Thank you for the detailed response. The additional analyses on scalability, computational cost, and preimage size are helpful and clarify several concerns I raised. The ablation study on PRESTO's components also strengthens the empirical grounding of the method.
That being said, the core limitations regarding dependency on a white-box LLM and the assumptions about preimage structure remain significant for broader applicability. While the response addresses these points to an extent, my current scores accurately reflect my assessment of the work.

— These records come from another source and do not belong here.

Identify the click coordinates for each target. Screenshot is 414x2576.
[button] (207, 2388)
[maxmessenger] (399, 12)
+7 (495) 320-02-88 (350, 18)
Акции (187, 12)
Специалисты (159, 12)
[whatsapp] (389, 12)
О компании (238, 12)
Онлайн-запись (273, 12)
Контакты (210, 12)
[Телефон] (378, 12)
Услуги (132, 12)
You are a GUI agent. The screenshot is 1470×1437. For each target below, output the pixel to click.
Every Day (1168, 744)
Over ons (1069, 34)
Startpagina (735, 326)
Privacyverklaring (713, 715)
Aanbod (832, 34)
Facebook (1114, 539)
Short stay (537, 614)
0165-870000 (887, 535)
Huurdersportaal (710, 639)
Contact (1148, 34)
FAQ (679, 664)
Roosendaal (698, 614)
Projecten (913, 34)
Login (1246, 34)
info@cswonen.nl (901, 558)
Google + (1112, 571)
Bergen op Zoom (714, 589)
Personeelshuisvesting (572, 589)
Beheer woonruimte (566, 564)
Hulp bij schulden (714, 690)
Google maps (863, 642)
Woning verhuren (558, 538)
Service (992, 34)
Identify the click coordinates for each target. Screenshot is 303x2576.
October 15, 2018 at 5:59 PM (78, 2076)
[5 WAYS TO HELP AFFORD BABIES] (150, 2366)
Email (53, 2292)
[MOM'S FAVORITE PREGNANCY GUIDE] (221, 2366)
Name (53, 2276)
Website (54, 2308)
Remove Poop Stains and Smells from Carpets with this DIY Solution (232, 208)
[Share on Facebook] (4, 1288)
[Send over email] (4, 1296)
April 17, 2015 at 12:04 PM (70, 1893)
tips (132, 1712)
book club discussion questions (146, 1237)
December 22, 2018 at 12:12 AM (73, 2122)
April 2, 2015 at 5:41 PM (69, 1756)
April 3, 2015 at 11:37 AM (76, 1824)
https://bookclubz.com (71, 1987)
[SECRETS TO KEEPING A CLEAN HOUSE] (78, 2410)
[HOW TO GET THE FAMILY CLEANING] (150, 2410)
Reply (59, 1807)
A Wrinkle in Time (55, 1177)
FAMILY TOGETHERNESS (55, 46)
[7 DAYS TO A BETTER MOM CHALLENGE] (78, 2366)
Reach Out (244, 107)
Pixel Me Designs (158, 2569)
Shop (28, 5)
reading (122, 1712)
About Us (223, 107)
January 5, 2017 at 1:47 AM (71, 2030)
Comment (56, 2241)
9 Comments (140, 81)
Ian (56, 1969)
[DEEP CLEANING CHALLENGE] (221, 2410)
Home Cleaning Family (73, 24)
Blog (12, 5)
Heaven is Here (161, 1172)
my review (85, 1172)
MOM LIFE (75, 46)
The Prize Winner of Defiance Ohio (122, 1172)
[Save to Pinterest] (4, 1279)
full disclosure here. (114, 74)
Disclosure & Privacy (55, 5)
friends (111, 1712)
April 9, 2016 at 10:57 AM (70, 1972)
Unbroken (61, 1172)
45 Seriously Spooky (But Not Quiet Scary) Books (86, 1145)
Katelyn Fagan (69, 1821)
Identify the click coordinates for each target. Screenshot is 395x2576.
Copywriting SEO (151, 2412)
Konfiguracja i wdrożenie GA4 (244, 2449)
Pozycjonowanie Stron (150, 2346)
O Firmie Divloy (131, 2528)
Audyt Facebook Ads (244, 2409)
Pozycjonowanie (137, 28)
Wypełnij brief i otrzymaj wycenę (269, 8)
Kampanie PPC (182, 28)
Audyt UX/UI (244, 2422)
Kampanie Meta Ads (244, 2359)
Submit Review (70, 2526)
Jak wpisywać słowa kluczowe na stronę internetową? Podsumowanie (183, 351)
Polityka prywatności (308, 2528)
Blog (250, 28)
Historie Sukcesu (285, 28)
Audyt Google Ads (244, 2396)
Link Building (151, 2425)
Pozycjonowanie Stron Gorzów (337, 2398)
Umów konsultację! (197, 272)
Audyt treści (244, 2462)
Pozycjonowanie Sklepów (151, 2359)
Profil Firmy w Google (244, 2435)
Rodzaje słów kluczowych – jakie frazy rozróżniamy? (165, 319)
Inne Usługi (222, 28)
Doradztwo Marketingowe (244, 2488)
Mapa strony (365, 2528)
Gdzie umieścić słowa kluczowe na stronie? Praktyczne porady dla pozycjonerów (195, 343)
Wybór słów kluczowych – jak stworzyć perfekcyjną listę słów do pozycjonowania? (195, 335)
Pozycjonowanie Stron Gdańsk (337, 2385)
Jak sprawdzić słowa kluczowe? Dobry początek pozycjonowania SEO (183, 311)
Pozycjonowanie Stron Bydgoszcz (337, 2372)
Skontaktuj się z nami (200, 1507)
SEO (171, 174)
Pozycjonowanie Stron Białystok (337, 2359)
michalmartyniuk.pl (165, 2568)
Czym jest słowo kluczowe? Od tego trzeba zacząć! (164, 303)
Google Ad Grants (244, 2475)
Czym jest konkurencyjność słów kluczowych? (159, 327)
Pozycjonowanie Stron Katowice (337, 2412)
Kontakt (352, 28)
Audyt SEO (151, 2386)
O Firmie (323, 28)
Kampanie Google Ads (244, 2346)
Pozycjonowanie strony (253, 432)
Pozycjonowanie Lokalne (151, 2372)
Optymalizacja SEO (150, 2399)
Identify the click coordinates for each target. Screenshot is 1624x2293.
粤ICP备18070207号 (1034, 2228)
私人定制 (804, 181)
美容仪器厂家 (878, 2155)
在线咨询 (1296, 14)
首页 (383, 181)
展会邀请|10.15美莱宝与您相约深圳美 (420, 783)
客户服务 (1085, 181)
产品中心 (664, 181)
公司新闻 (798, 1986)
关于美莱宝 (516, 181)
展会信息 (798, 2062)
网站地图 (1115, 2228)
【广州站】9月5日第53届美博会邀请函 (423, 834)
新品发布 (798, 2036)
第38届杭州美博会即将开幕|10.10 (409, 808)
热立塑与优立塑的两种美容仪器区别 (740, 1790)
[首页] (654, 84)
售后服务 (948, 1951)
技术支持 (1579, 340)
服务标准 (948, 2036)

I believe the submission is technically solid and well-executed within its scope, but the limitations noted constrain its generality. My current score accurately reflects my assessment of the work, and I will be keeping it unchanged.
Thank you for your thoughtful comments.
As we noted in the rebuttal, we believe that the assumption of access to white-box LLMs is consistent with the majority of existing literature. Additionally, we have included empirical evidence in Figure 2 of the supplementary material showing that a meaningful preimage structure exists across various white-box LLMs, Qwen2.5-7B-Instruct and Mistral-7B-Instruct-0.3v. These experiments demonstrate that various white-box LLMs possess sufficient preimage structures to support our method.
We appreciate your feedback and will incorporate it into the final version.
This paper introduces PRESTO. The key contribution is to reinterpret the many-to-one mapping from soft prompts to discrete instructions, a phenomenon previously seen as a redundancy, as a useful structure called a "preimage". The paper's primary strengths, as noted by the reviewers, include the novelty of its core insight and its strong, extensive empirical results across 33 tasks and multiple LLMs. Weaknesses raised during the review process include a dependency on access to white-box LLMs, a lack of formal theoretical justification for some heuristic design choices , and initial concerns about computational overhead (the last of which were effectively addressed during rebuttal).
During the rebuttal period, the authors effectively addressed most of the reviewers' concerns. They provided a detailed wall-clock time comparison and scalability analysis, demonstrating that the computational overhead is manageable and competitive with baselines. They also provided requested ablation studies that clarified the contribution of each of PRESTO's components. Overall, a majority of reviewers acknowledge the novelty of the work, and there is consensus on its strong empirical results, both in terms of the margin of gain and the extensiveness of the evaluation. The rebuttal cleared most of the issues raised. The remaining weaknesses concern the lack of deep theoretical justification (which is a valid point but is arguably what the entire field is lacking) and the reliance on white-box LLMs (again, this is a setup shared across all methods based on soft prompt tuning). All reviewers ultimately recommended acceptance. Hence, the AC recommends acceptance of this paper.